6030 Sheridan Road, LLC v. Wright Management, LLC, 2011 IL App. (1st) 093282-U examines when a corporate officer is privileged to tortiously interfere with a contract that his company is involved with.
There, the plaintiff real estate developer sued defendants – an LLC property owner and its principal – for tortious interference with business relationship after a planned condominium conversion failed.
The claimed the defendants tortiously interfered with plaintiff’s contracts with a real estate broker and marketing firm of the site.
The appeals court affirmed summary judgment for the defendants.
The tortious interference with contract cause of action stems from the recognition that a person’s business relationships constitute a property interest that should be protected from unjustified interference.
The tort’s elements are: (1) the existence of a valid and enforceable contract between the plaintiff and another; (2) the defendant’s awareness of this contractual relation; (3) the defendant’s intentional and unjustified inducement of a breach of the contract which causes a subsequent breach by the other; and (4) damages. By definition, a party can’t tortiously interfere with its own contract.
A defendant is privileged to interfere with a contract where a corporate officer uses his business judgment and discretion on behalf of his corporation.
This privilege reflects the corporate law axiom that duties owed by corporate officers to their corporation trump their obligations to corporate creditors. (¶¶ 34, 37).

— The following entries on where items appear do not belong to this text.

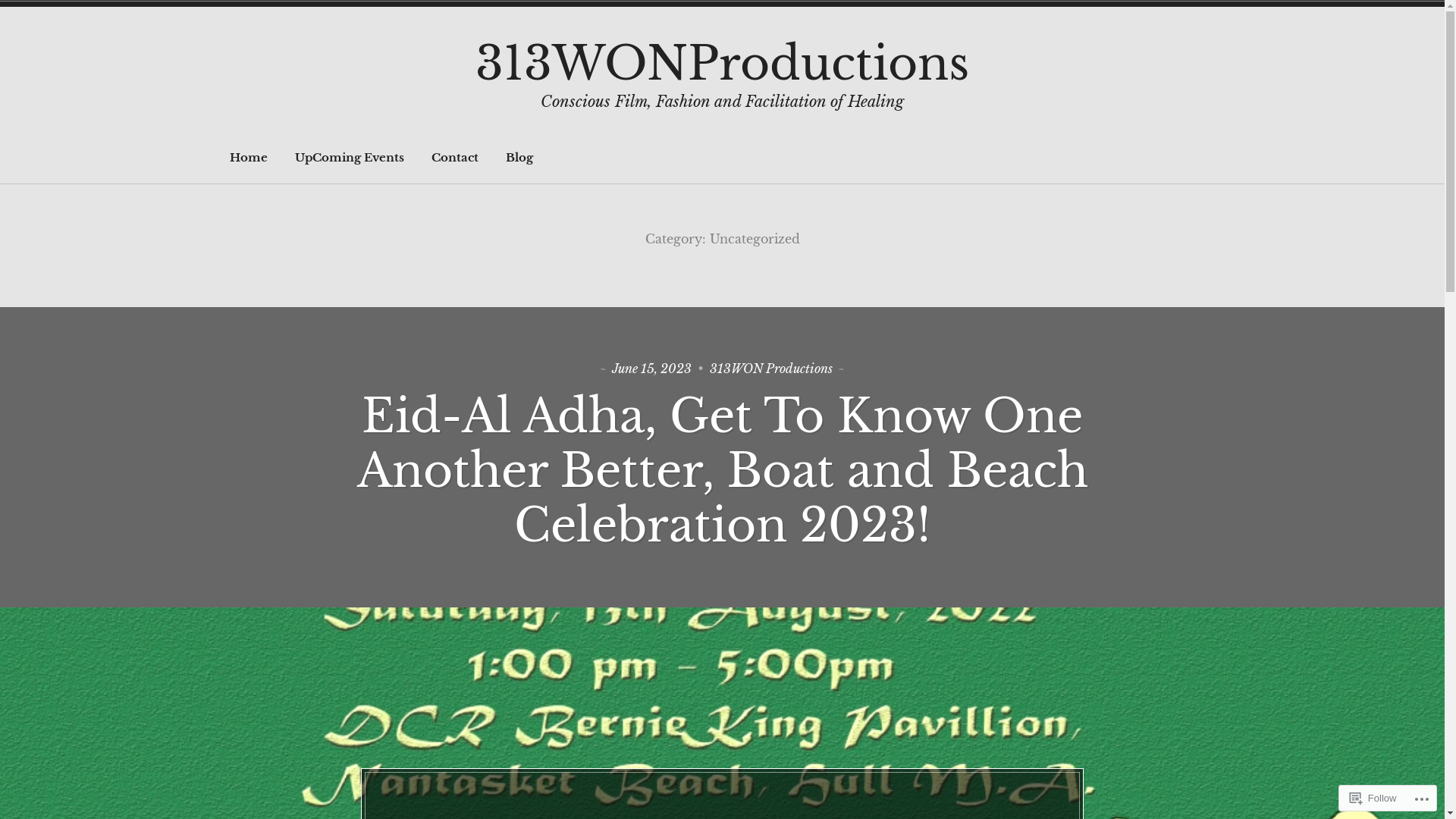
313WON Productions Element type: text (770, 368)
Blog Element type: text (519, 157)
313WONProductions Element type: text (722, 63)
June 15, 2023 Element type: text (651, 368)
UpComing Events Element type: text (349, 157)
Contact Element type: text (454, 157)
Home Element type: text (248, 157)
Follow Element type: text (1372, 797)
Given the description of an element on the screen output the (x, y) to click on. 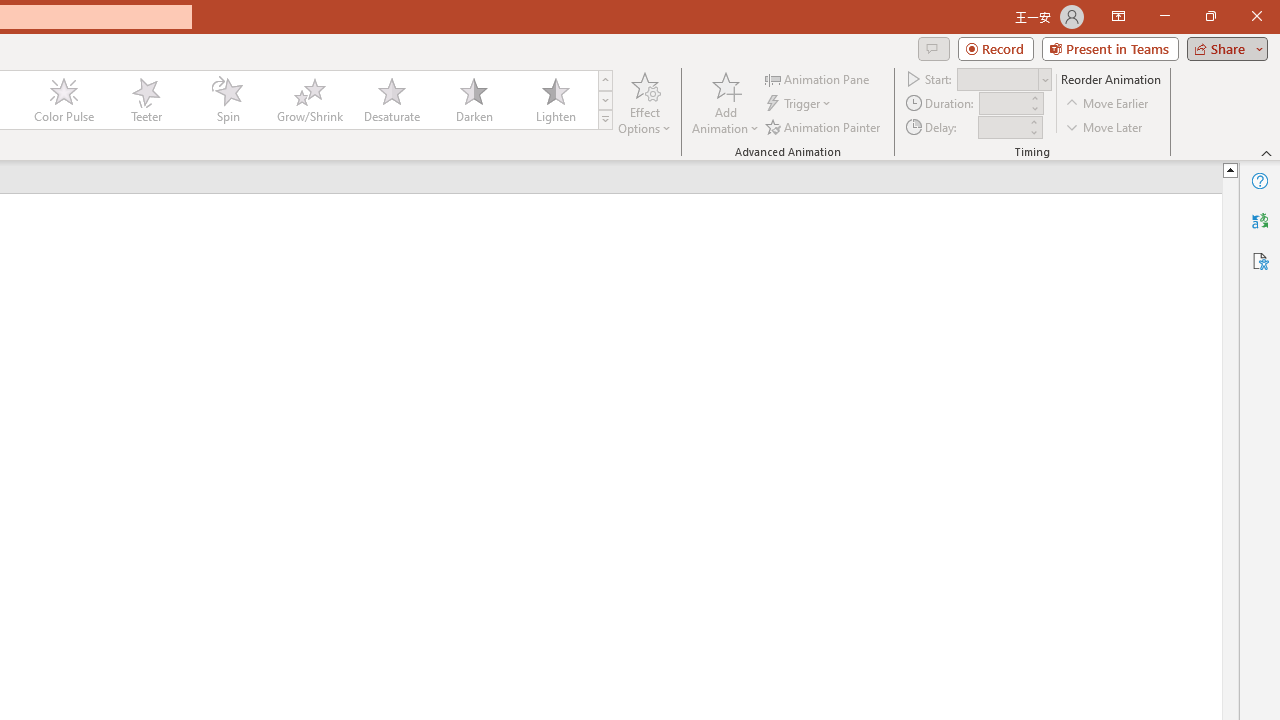
Translator (1260, 220)
Animation Duration (1003, 103)
Animation Painter (824, 126)
Teeter (145, 100)
Lighten (555, 100)
Trigger (799, 103)
Darken (473, 100)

Where a defendant’s conduct is conditionally privileged, the tortious interference plaintiff can overcome the privilege by showing the defendant’s conduct was unjustified or malicious. “Malicious” means conduct that is “totally unrelated” or “antagonistic” to the interest that gives rise to the privilege or that is solely for his own gain or done to harm the plaintiff. (¶ 39).

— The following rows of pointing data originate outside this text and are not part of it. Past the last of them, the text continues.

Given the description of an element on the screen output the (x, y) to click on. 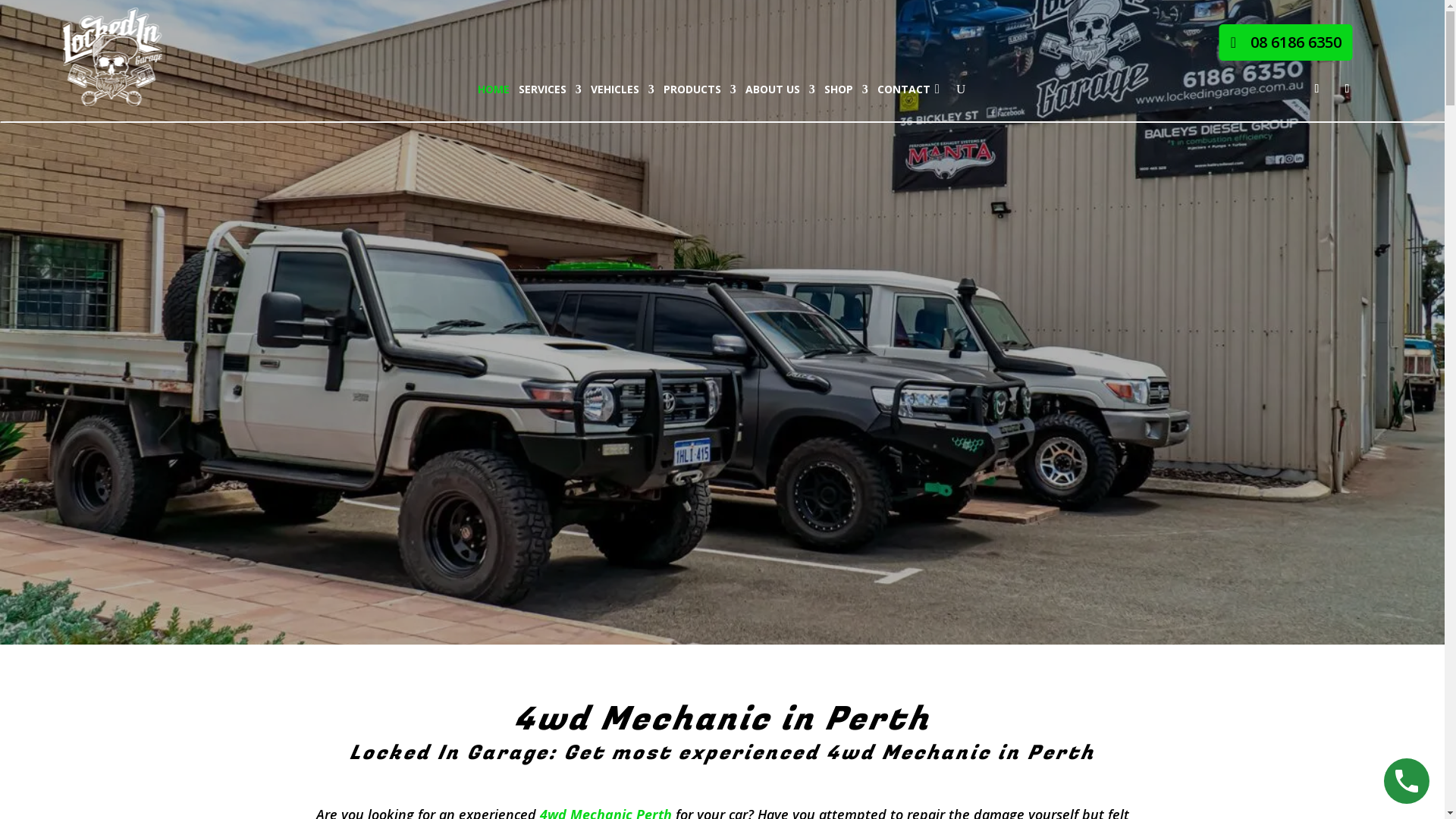
Follow on Instagram Element type: hover (1346, 88)
08 6186 6350 Element type: text (1285, 42)
PRODUCTS Element type: text (699, 89)
VEHICLES Element type: text (622, 89)
CONTACT Element type: text (903, 89)
SERVICES Element type: text (549, 89)
ABOUT US Element type: text (780, 89)
Follow on Facebook Element type: hover (1316, 88)
Locked In Garage Element type: hover (112, 56)
HOME Element type: text (493, 89)
SHOP Element type: text (846, 89)
Given the description of an element on the screen output the (x, y) to click on. 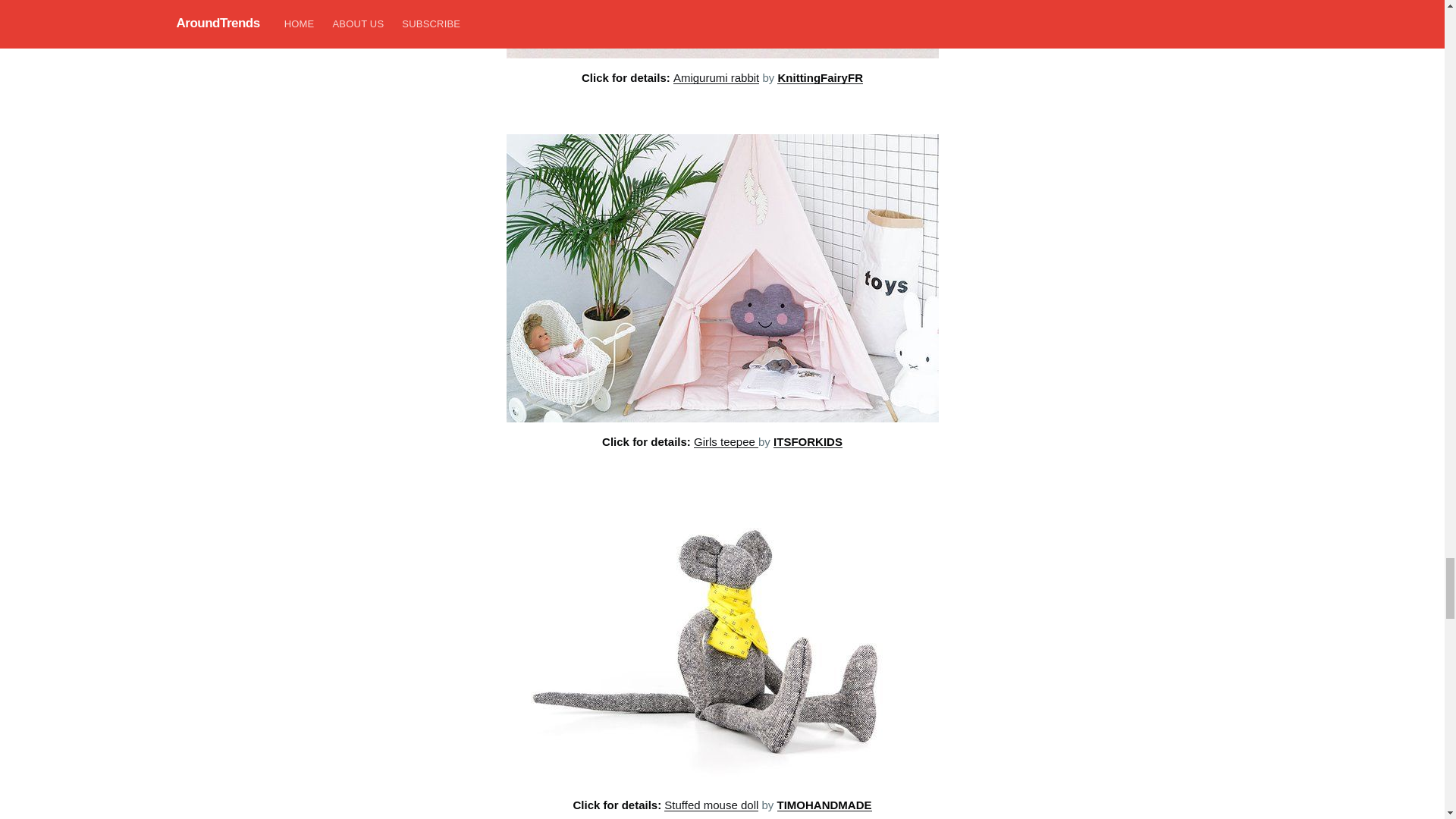
Stuffed mouse doll (710, 804)
KnittingFairyFR (820, 77)
Girls teepee (726, 440)
Amigurumi rabbit (715, 77)
ITSFORKIDS (808, 440)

In Wright Management, the court found for the defendants. Saying that an LLC manager owes comparable duties of loyalty to the LLC as that of an officer to a corporation, the court held the individual defendant was conditionally privileged to interfere with the development contract in to further the LLC’s business interests.
Since there was no evidence that defendant’s dissatisfaction with the real estate broker and the marketing company was pretextual or based on anything other than the quality of their services, the decision to terminate the contracts was a protected business decision.
Since the plaintiff failed to generate evidence to support its claim that the individual defendant acted maliciously when he pulled out of the development agreement, it couldn’t defeat the defendants’ privilege defense. (¶ 44).
Afterwords:
A corporate officer is privileged to interfere with a company contract where he is acting to further a legitimate business interest.